Taalatbek Masadykov. Archivfoto
MOSKAU, 20. April (BelTA) – Der Generalsekretär der Organisation des Vertrags über kollektive Sicherheit (OVKS), Taalatbek Masadykov, erklärte am 20. April in Moskau auf der Sitzung des Rates der Parlamentarischen Versammlung der Organisation des Vertrags über kollektive Sicherheit, dass es erhebliche Risiken einer Ausweitung der Kampfhandlungen im Nahen Osten gibt.
„Die Lage im Nahen Osten und den angrenzenden Regionen bleibt äußerst angespannt infolge der Militäroperation der USA und Israels gegen den Iran. Die massiven Angriffe auf iranisches Territorium, auch auf die kaspische Küste, gehen mit zivilen Todesopfern einher. Wir sehen erhebliche Risiken im Zusammenhang mit einer möglichen Ausweitung der Kampfhandlungen“, sagte Taalatbek Masadykov.

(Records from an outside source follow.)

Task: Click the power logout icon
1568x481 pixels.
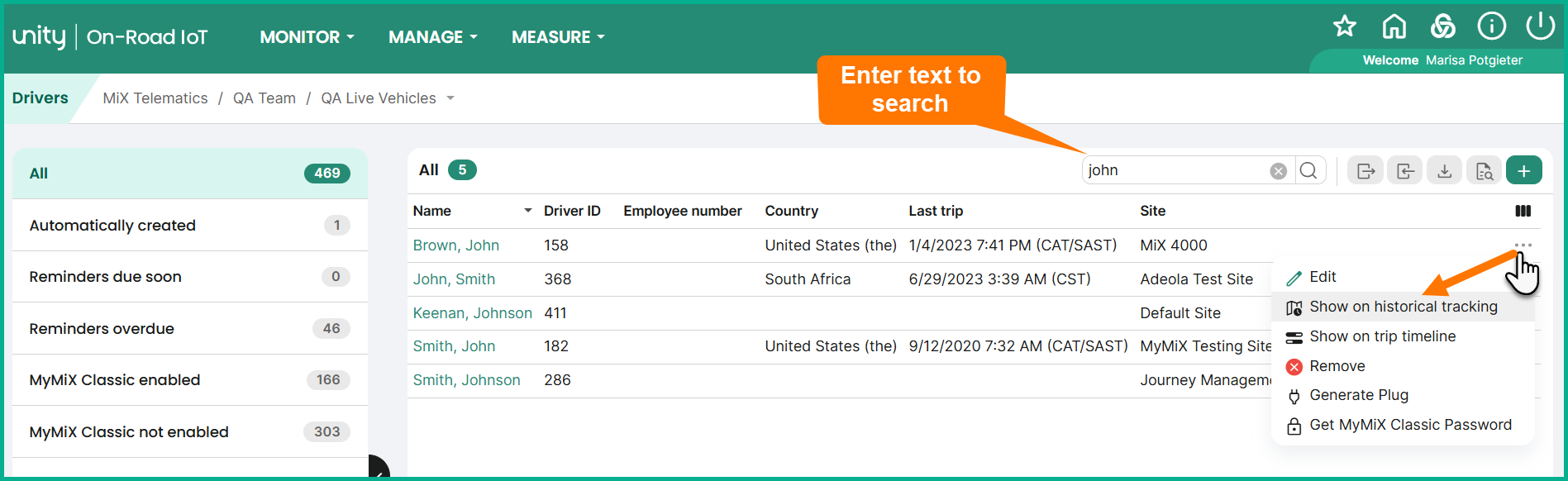Action: [1540, 26]
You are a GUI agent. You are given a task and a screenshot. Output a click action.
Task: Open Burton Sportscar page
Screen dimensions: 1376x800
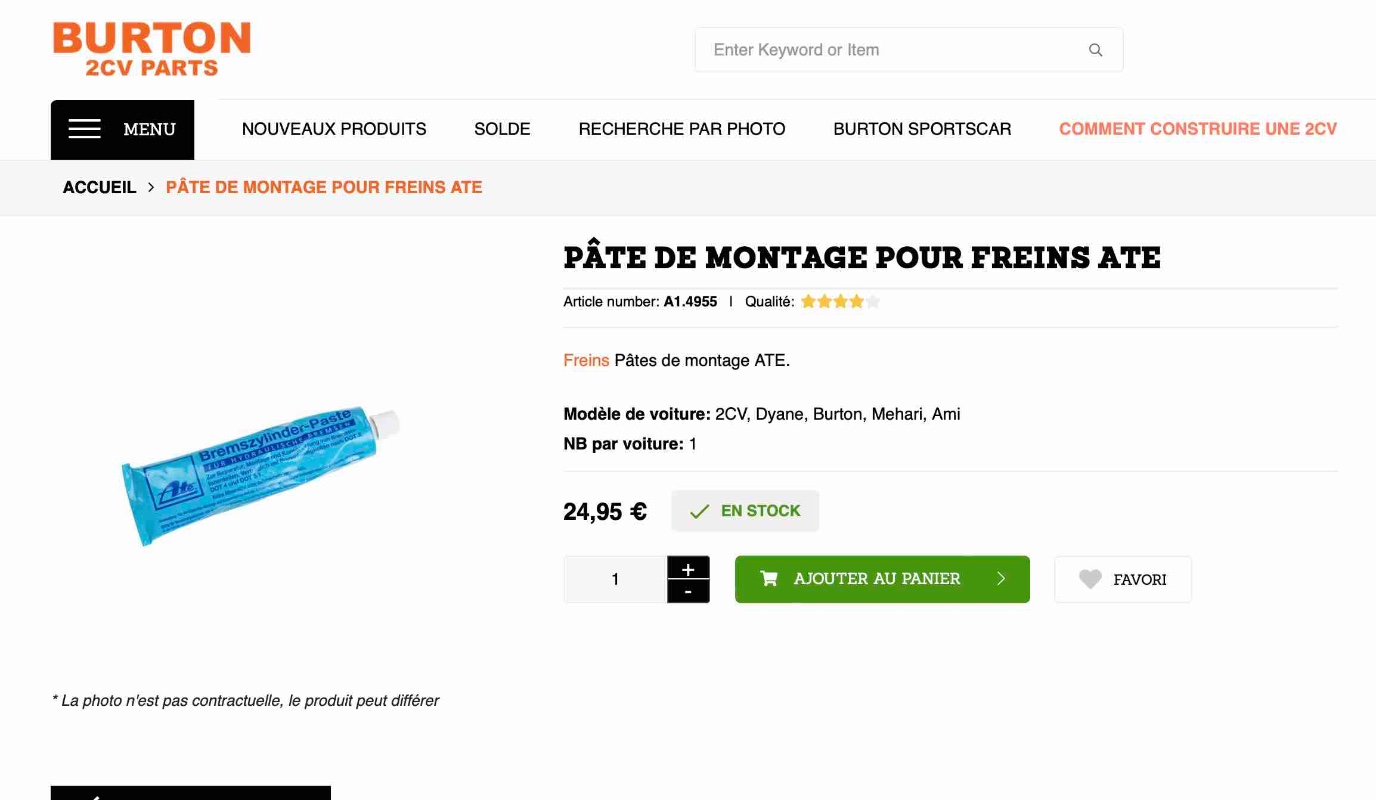point(922,129)
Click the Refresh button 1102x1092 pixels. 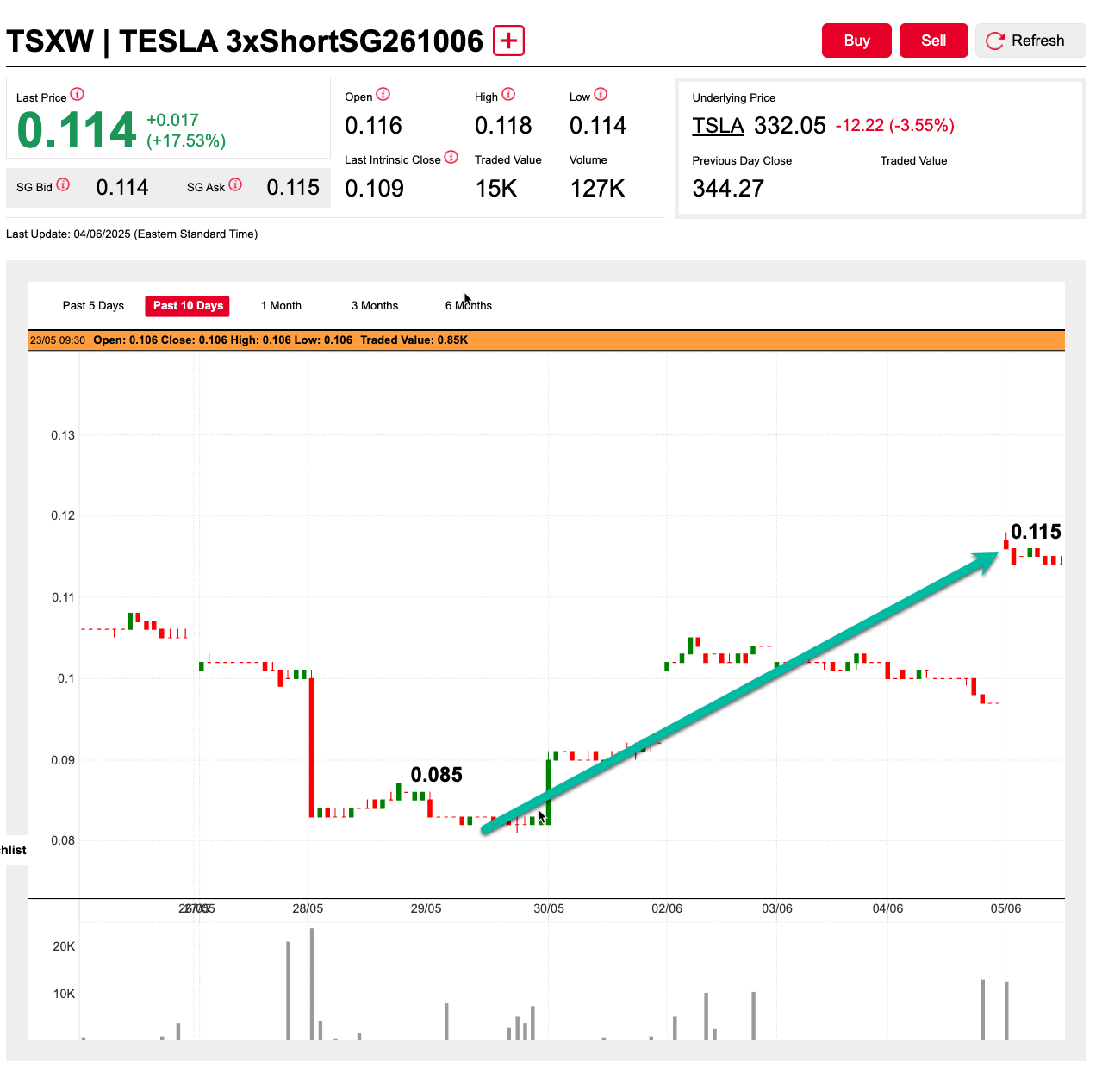point(1030,41)
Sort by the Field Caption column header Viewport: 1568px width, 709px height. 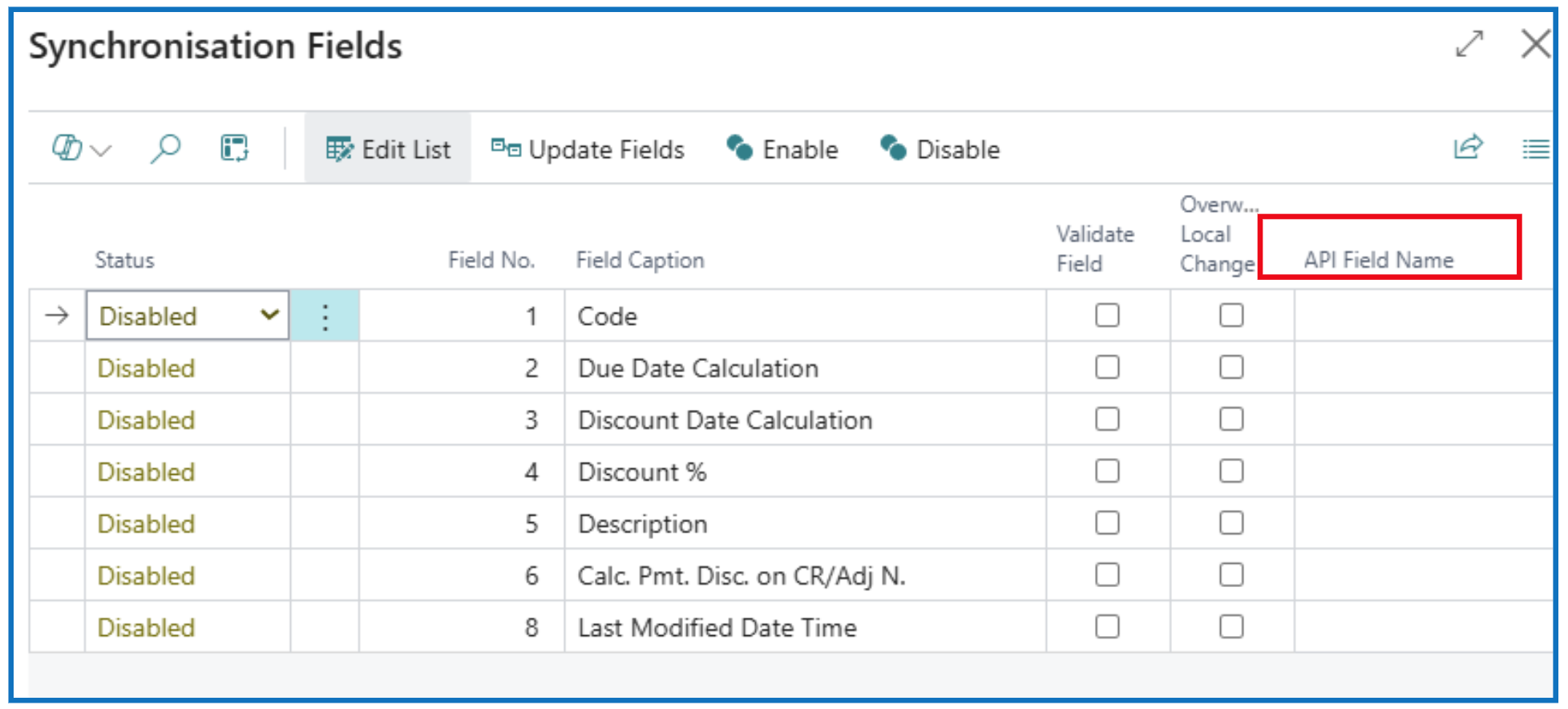[x=640, y=260]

Er begrüßte die zwischen dem Iran und den USA erzielte Waffenstillstandsvereinbarung. „Wir hoffen auf deren vollständige Einhaltung. Wir unterstützen die Bemühungen zur Beilegung der gegenwärtigen Krisensituation mit politisch-diplomatischen Mitteln“, so der OVKS-Generalsekretär.
„Wir hoffen, dass die direkten iranisch-amerikanischen Gespräche das Blutvergießen beenden und als Grundlage für die Erreichung eines dauerhaften Friedens und von Stabilität im Nahen Osten dienen werden“, fügte er hinzu.